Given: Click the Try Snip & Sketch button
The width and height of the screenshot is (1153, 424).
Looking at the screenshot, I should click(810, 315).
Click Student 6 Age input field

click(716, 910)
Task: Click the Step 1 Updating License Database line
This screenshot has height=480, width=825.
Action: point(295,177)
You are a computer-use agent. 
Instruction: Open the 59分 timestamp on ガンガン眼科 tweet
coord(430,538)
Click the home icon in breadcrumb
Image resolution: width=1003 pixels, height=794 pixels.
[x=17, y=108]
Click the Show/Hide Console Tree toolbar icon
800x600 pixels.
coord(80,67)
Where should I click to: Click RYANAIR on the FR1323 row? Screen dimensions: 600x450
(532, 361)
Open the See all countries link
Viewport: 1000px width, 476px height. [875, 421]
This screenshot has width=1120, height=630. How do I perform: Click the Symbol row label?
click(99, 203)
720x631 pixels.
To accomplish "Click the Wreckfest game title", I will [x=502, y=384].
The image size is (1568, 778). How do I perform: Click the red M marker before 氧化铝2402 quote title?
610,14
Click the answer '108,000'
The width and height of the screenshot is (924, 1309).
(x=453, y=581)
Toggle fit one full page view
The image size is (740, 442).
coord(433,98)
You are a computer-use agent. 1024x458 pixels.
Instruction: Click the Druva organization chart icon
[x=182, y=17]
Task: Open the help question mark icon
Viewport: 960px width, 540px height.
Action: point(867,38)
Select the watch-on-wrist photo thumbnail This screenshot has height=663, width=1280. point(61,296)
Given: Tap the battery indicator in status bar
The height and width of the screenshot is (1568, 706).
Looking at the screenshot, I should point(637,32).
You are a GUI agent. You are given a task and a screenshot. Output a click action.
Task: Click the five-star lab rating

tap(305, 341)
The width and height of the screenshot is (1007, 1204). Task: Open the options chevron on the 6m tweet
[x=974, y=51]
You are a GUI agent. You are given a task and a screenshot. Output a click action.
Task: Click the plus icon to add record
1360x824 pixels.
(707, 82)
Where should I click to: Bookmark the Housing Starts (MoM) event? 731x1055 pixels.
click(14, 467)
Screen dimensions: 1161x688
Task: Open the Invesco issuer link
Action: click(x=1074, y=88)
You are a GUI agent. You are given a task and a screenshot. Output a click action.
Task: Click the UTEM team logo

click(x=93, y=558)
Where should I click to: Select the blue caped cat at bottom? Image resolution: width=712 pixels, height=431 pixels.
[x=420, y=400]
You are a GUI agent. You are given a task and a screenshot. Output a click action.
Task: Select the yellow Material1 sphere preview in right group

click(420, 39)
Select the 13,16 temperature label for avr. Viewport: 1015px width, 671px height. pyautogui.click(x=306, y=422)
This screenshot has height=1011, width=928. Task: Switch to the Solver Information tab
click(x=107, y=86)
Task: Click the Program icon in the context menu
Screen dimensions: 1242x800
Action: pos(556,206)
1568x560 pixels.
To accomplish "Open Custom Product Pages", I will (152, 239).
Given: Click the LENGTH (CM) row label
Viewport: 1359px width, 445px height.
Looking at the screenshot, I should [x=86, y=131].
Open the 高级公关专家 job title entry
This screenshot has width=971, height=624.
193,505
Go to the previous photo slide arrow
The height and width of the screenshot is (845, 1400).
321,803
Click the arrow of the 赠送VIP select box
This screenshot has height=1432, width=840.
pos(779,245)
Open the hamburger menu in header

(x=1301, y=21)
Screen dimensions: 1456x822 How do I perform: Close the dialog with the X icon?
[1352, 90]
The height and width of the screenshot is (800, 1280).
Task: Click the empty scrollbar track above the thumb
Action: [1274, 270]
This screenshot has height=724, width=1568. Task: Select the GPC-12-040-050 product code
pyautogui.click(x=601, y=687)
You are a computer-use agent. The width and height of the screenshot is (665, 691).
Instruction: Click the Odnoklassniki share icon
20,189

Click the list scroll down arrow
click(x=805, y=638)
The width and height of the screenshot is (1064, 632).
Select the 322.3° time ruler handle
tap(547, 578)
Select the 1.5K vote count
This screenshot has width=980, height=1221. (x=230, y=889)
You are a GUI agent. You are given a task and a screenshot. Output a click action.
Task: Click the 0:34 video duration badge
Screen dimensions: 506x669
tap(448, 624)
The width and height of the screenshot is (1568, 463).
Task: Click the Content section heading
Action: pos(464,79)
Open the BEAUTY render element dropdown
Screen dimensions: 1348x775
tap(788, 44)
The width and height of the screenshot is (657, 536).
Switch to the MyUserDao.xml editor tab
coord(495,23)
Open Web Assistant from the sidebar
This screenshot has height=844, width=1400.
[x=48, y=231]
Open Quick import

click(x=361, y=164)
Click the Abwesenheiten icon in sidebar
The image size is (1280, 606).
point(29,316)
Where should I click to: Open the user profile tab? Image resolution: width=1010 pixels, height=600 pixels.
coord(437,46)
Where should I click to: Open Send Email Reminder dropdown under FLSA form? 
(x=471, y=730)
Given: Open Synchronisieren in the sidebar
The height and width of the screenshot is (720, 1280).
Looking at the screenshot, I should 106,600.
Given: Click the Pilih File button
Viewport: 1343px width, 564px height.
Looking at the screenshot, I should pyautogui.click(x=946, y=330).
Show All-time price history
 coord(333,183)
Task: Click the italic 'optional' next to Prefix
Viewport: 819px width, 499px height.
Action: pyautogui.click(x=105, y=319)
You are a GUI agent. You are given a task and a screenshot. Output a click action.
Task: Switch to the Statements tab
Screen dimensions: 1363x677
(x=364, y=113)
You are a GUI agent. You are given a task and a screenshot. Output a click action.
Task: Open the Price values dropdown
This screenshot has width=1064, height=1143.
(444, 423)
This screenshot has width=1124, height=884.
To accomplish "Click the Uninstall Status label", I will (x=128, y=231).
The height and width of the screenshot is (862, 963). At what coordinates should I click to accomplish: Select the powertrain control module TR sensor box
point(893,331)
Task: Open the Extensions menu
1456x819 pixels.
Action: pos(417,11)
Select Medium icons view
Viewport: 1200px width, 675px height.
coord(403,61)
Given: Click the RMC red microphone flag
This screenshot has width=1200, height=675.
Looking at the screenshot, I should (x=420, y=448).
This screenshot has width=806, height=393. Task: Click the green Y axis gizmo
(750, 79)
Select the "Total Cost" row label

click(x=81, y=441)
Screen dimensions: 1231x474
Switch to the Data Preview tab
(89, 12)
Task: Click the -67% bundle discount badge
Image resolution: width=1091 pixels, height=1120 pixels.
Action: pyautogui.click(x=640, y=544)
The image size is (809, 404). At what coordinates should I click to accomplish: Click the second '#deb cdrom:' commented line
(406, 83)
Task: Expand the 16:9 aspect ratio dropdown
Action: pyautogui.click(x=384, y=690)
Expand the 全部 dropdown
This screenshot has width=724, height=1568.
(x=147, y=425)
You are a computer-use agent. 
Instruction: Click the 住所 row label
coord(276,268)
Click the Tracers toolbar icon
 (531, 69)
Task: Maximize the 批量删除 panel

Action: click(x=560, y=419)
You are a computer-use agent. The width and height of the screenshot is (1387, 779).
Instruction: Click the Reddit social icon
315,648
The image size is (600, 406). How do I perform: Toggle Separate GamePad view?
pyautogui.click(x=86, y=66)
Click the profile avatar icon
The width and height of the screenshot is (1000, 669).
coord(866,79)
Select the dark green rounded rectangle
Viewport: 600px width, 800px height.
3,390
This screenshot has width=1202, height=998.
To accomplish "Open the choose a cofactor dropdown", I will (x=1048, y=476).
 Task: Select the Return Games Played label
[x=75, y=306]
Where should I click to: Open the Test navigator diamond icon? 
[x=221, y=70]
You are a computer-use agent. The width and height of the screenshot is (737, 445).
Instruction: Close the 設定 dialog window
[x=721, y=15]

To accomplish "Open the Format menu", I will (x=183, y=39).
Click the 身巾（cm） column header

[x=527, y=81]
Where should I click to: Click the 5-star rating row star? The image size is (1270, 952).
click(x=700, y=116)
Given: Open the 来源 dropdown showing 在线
........
* TASK GOAL: Look through the entries and return each line that has the word "sidebar" in it.

* TASK SOLUTION:
Open Web Assistant from the sidebar
Click the Abwesenheiten icon in sidebar
Given: Open Synchronisieren in the sidebar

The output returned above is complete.